Il relève qu’ aucune imagerie contemporaine du fait accidentel ne laisse entrevoir de hernie discale L3 ou L4. Il ajoute que la durée initiale de l’arrêt, d’une durée courte de quatre jours, démontre que la symptomatologie de Mme [G] correspondait davantage à un pincement musculaire induit par le fait accidentel qu’à une cruralgie.
Il indique que Mme [G] présentait un état antérieur consistant en des lésions sciatiques ou cruralgies et hernie discales, notamment une sciatique en mars 2015. Il précise que l’accident du travail n’a pas aggravé ces lésions qui ont continué à évoluer pour leur propre compte à la suite de celui-ci, dans un contexte de syndrome dépressif mixte ainsi que de surcharge pondérale sans rapport avec le travail.
Il conclut que seuls les arrêts et soins compris entre le 22 septembre 2016 et le 16 novembre 2016 sont imputables de manière directe et certaine avec l’accident du travail.
L’expert judiciaire ajoute qu’une cruralgie ne peut être déclenchée par un fait accidentel. Il ajoute que la courte durée de prescription de l’arrêt de travail initial associée à l’autorisation de sortie ne correspondent pas non plus au diagnostic de cruralgie. Il souligne également la grande variation de diagnostic selon les certificats et que la [11] a reconnu comme nouvelle lésion une lombo-sciatique droite en mars 2017, ce qui démontre que cette pathologie n’était pas la pathologie initiale. Enfin, il indique sans être contredit que la [9] a retenu un état antérieur intercurrent, diminuant de 6 à 3% le taux d’incapacité permanente imputable à l’accident de travail litigieux.
L’ensemble de ces éléments est de nature à renverser la présomption d’imputabilité à compter du 17 novembre 2016.
Les soins et arrêts postérieurs au 16 novembre 2016 seront donc déclarés inopposables à la société demanderesse.
4. Sur les demandes accessoires
Conformément à l’article 696 du Code de Procédure Civile, la partie perdante sera condamnée aux dépens.

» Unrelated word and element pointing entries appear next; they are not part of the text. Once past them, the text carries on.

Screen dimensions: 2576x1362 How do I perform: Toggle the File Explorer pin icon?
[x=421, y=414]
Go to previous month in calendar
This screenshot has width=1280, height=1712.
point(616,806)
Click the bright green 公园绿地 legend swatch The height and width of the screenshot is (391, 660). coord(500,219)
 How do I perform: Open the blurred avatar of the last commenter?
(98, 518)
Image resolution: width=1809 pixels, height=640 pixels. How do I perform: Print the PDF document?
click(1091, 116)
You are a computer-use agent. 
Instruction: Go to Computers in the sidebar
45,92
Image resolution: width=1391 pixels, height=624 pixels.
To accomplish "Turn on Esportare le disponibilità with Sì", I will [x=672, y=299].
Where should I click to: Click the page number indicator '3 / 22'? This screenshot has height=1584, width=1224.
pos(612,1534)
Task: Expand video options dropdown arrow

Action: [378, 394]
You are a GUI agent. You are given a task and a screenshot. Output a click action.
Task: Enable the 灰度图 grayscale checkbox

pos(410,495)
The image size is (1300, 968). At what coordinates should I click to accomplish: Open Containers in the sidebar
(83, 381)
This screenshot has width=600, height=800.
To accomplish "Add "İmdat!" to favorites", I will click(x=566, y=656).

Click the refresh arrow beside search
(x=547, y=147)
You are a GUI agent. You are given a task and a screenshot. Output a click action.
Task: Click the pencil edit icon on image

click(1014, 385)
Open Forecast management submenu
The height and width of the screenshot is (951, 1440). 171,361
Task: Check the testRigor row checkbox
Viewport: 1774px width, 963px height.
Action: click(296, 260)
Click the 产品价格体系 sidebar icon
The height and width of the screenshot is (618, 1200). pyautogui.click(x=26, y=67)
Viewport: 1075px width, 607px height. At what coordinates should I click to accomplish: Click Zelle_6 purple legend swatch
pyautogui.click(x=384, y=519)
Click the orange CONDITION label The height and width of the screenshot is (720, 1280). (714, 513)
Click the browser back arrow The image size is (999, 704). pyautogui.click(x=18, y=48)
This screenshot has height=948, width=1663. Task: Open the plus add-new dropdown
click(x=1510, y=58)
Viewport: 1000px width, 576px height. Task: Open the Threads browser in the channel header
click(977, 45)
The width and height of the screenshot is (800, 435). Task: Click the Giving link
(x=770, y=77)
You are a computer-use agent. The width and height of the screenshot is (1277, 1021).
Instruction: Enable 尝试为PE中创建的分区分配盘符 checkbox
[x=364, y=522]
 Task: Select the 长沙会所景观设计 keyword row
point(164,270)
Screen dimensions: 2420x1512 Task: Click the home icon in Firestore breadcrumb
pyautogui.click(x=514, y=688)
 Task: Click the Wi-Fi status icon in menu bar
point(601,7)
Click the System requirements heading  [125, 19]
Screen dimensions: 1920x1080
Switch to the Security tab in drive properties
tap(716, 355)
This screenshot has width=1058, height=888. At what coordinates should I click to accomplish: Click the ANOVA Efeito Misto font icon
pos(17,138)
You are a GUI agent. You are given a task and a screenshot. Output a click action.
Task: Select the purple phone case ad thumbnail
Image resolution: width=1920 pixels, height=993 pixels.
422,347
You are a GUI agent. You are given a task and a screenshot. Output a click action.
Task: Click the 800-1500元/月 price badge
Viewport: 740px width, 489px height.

Au regard du sens de la décision, s’agissant d’une instance introduite avant le 1er janvier 2022 dans le contentieux employeur/[11] relatif à l’imputabilité des arrêts de travail, la Caisse sera condamnée aux entiers dépens, qui comprendront notamment les frais d’expertise taxés à hauteur de 800 euros.
PAR CES MOTIFS
Le Tribunal statuant, après débats en audience publique, par mise à disposition au greffe, par jugement contradictoire et en premier ressort
Rejette l’exception de nullité du rapport d’expertise,
Dit n’y avoir lieu à homologation du rapport d’expertise,
Dit que les arrêts et soins dont a bénéficié Mme [O] [G] dans les suites de son accident du travail déclaré le 19 septembre 2016 sont opposables à la société [12] pour la période allant du 22 septembre 2016 au 16 novembre 2016,
Dit que les arrêts et soins dont a bénéficié Mme [O] [G] dans les suites de son accident du travail déclaré le 19 septembre 2016 sont inopposables à la société [12] pour la période courant à compter du 17 novembre 2016,
Condamne la [7] aux entiers dépens qui comprendront notamment les frais d’expertise taxés à hauteur de 800 euros.
Rejette le surplus des demandes.
Ainsi jugé et mis à disposition des parties les jour, mois et an susdits et signé par la Présidente et la Greffière susnommées.